= Perfluorocarbon tracer =

Perfluorocarbon tracers (PFTs) are a range of perfluorocarbons used in flow tracers and other tracing applications. They are used by releasing the PFT at a certain point, and determining the concentration of that PFT at another set of points, allowing the flow from the source to the points to be determined.

==Properties==

PFTs are believed to be non-toxic and chemically inert, clear, colourless liquids. They are non-flammable and nonradioactive compounds that do not occur in nature at all, so background levels are very low, but they can be detected at extremely low concentrations.

There is a range of PFTs available commercially, allowing the experimenter to release different PFTs at the same time. Cyclic perfluorocarbons, such as perfluoromethylhexane and perfluoro-1,3-dimethylcyclohexane, are generally believed to be better than acyclic ones as they can be detected at lower levels.

==Procedure==

The PFT can be released in a variety of ways, depending on the application, and may be as simple as spraying it into the air. Samples are then collected at set times and locations, and either taken to a laboratory for analysis, or analysed in the field.

Analysis of the samples typically involves three parts; preparation, chromatography and detection. Preparation involves removal of other impurities, for example, mixing with hydrogen then passing over a catalyst to convert oxygen to water, which is then removed with silica gel. The sample is then admitted to a gas chromatograph. This separates the different PFTs, so a concentration value can be determined for each one.

There are two ways in which the PFTs are then detected; using an electron capture detector or negative ion mass spectrometry. Both techniques involve bombarding the sample with electrons, and measuring the negative ions produced. Perfluorocarbons have a particularly high affinity for electrons, so are detected in low concentrations.

Alternatively, the chromatography can be omitted, and the different PFTs determined from their different masses in the mass spectrum.
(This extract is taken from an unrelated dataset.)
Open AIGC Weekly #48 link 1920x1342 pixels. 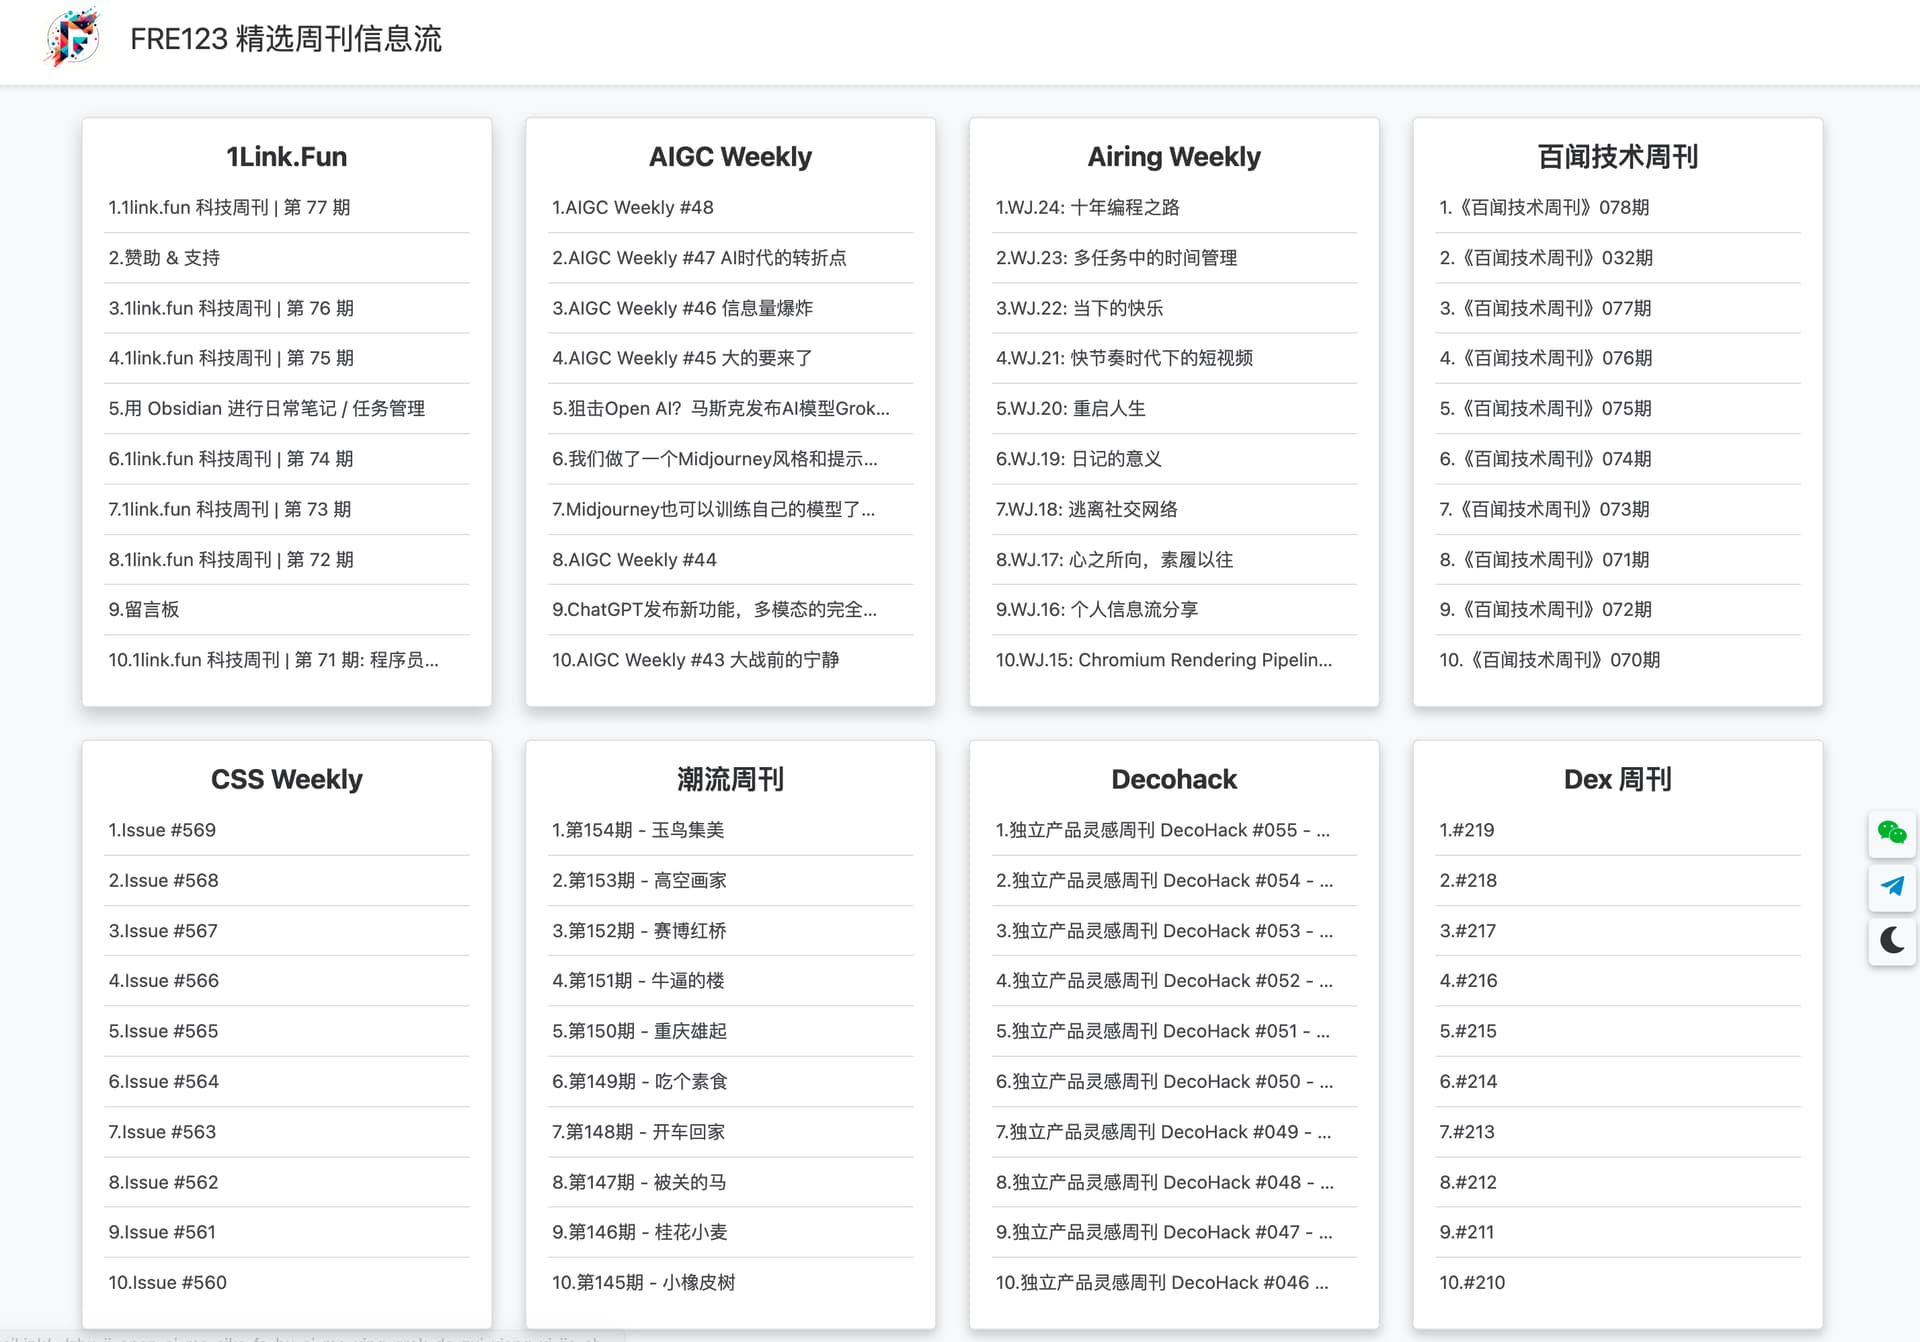(x=632, y=208)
PFTs can be detected in concentrations as low as 1 part in 10^{15} by volume (1 femtolitre in a litre).

==Applications==

Oil reservoirs are routinely mapped by injecting a PFT into one borehole and measuring the concentration at adjacent boreholes. In this way, geologists can build up an image of the reservoir.
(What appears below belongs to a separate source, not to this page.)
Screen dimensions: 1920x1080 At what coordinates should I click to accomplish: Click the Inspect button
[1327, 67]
Traditional underground high-tension cables are constructed either with internal oil ducts or channels or by the use of a pipe through which the insulated conductor is installed. In either design, the system is then filled with pressurised, de-gassed oil. The oil's primary function is to improve the insulating properties of the cable; but occasionally, leaks can occur through cable joints, oil system fittings or cable sheath damage. The leak is initially identified by the loss of liquid from the system, and its location involves engineers digging up the road, freezing a section of the cable and seeing if the level is still going down, then choosing a new point to dig and re-freeze, which could take several holes to isolate the leak. If a PFT is injected into the oil, there will be a relatively high concentration of PFT above the leak, which can be pin-pointed to within a few feet, requiring only a single hole to be dug right where the leak is.

PFTs have been used to follow air movement, for tracing the flow of pollutants, for example, the Big Bend Regional Aerosol and Visibility Observational study, measuring the effectiveness of ventilation and studying the possible effects of terrorist attacks (for example in New York ).

PFTs have even been used to track ransom money after a kidnapping.